Inmate’s execution put on hold as authorities wait for ruling

The future of death row inmate Ruben Gutierrez’s federal appeal over post-conviction DNA testing in the 1998 murder of Escolastica Harrison is under question as officials wait for a judge to rule on a motion to dismiss filed on Tuesday.

If Gutierrez’s federal petition were to be granted, it would halt the execution, explained Cameron County District Attorney Luis V. Saenz. “Conversely, if the defense’s federal petition gets denied, the execution would move forward,” he said.

Gutierrez was convicted of capital murder and sentenced to death for his participation in the 1998 robbery and murder of 85-year-old Escolastica Harrison at her residence in a mobile home park she owned in Brownsville. He is set to be executed on June 16.

The motion to dismiss argued the court lacks jurisdiction to grant Gutierrez any stay of execution and that he failed to demonstrate violation of due process rights under Texas law regulating post-conviction DNA testing. The complaint, the defense argued, was filed more than six years after a federal statute of limitations on post-conviction DNA testing ran out.

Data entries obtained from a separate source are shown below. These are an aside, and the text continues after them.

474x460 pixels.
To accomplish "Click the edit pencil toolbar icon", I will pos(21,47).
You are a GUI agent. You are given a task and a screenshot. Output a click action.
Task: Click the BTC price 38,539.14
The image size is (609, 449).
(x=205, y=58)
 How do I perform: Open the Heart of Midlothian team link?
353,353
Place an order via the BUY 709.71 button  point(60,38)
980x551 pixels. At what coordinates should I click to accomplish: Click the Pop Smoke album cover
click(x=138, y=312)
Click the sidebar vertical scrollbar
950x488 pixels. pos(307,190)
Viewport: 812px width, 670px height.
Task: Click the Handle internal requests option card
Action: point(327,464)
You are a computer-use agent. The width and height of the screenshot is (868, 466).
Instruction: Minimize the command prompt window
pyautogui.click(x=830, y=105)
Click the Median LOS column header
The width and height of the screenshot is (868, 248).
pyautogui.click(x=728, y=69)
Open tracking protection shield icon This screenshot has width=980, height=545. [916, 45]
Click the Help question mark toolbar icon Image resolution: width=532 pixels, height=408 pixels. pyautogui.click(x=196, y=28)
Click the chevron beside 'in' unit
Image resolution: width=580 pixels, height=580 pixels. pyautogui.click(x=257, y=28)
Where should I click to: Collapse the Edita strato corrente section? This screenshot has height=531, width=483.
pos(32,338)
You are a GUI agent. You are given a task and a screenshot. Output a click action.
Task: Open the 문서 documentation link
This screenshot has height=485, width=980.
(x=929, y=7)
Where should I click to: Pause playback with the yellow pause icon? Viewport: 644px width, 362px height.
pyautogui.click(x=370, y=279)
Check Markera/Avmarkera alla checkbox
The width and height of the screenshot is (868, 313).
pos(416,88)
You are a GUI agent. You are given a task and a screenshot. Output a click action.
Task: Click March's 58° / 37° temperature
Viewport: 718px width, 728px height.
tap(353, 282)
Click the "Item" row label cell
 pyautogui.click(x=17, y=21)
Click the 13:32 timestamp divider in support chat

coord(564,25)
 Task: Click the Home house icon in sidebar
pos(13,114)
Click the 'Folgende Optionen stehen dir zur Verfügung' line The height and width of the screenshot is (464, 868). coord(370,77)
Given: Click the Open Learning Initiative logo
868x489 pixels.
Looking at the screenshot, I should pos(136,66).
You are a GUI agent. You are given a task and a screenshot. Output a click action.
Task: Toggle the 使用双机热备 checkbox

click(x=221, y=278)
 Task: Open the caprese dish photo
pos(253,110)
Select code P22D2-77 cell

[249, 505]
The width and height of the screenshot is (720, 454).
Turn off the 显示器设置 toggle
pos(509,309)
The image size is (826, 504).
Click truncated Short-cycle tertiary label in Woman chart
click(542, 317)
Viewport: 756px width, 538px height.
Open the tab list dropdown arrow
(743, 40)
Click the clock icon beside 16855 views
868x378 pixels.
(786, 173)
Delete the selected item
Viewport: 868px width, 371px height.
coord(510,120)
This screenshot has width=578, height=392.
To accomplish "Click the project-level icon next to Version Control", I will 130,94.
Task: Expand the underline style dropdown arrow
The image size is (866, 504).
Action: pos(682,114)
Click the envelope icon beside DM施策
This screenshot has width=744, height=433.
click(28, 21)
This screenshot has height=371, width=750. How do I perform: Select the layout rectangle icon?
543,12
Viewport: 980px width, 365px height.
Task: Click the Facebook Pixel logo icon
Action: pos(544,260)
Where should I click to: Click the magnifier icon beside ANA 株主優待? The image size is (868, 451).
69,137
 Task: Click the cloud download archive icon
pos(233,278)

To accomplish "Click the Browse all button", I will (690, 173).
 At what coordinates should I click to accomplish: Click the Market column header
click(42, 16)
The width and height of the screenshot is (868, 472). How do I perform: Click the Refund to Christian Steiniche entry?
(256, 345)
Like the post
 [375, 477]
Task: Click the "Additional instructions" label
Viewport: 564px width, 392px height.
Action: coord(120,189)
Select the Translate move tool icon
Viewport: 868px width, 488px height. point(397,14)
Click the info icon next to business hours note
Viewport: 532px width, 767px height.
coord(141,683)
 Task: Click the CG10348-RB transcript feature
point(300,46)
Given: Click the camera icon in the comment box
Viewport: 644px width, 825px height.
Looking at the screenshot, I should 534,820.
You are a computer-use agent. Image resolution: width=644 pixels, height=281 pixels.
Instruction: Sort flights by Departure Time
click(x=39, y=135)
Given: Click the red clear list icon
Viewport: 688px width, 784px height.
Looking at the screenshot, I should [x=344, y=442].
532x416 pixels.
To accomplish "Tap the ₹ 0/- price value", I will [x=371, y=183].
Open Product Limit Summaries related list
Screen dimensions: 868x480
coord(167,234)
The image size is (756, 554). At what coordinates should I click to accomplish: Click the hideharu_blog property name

The issue of immunity was raised — prosecutorial in the case of Saenz and additional immunity for defendants under the 11th Amendment.

A section of Gutierrez’s complaint alleged the Texas Department of Criminal Justice failed to address a grievance requesting that a chaplain be present in the execution chamber in accordance with his Christian faith. In response, officials cited a requirement under the Prison Litigation Reform Act to exhaust all administrative remedies before Gutierrez can challenge the state’s execution procedures.

The state’s motion referenced the Rooker-Feldman doctrine, prohibiting a federal court from “entertaining collateral acts on state court judgments” — in reference to multiple appeals by Gutierrez at the state and federal levels which have resulted in the courts denying his request to test the evidence. The state has argued, in part, that DNA testing would not necessarily exonerate him.

Gutierrez was scheduled to be executed on Oct. 30 before the Court of Criminal Appeals stayed the process due to a defect in the death warrant served to the man’s lawyers. In February, CCA lifted its stay and the execution warrant signed by Judge Benjamin Euresti, Jr. of the 107th state District Court of Cameron County was successfully served.

“We continue to fight every petition they file, whether it be state or federal. We’re still hoping that justice will finally be carried out. The victim’s sister is getting older and she has mentally committed to stay alive along as it takes to see this justice be delivered for her sister,” said Saenz.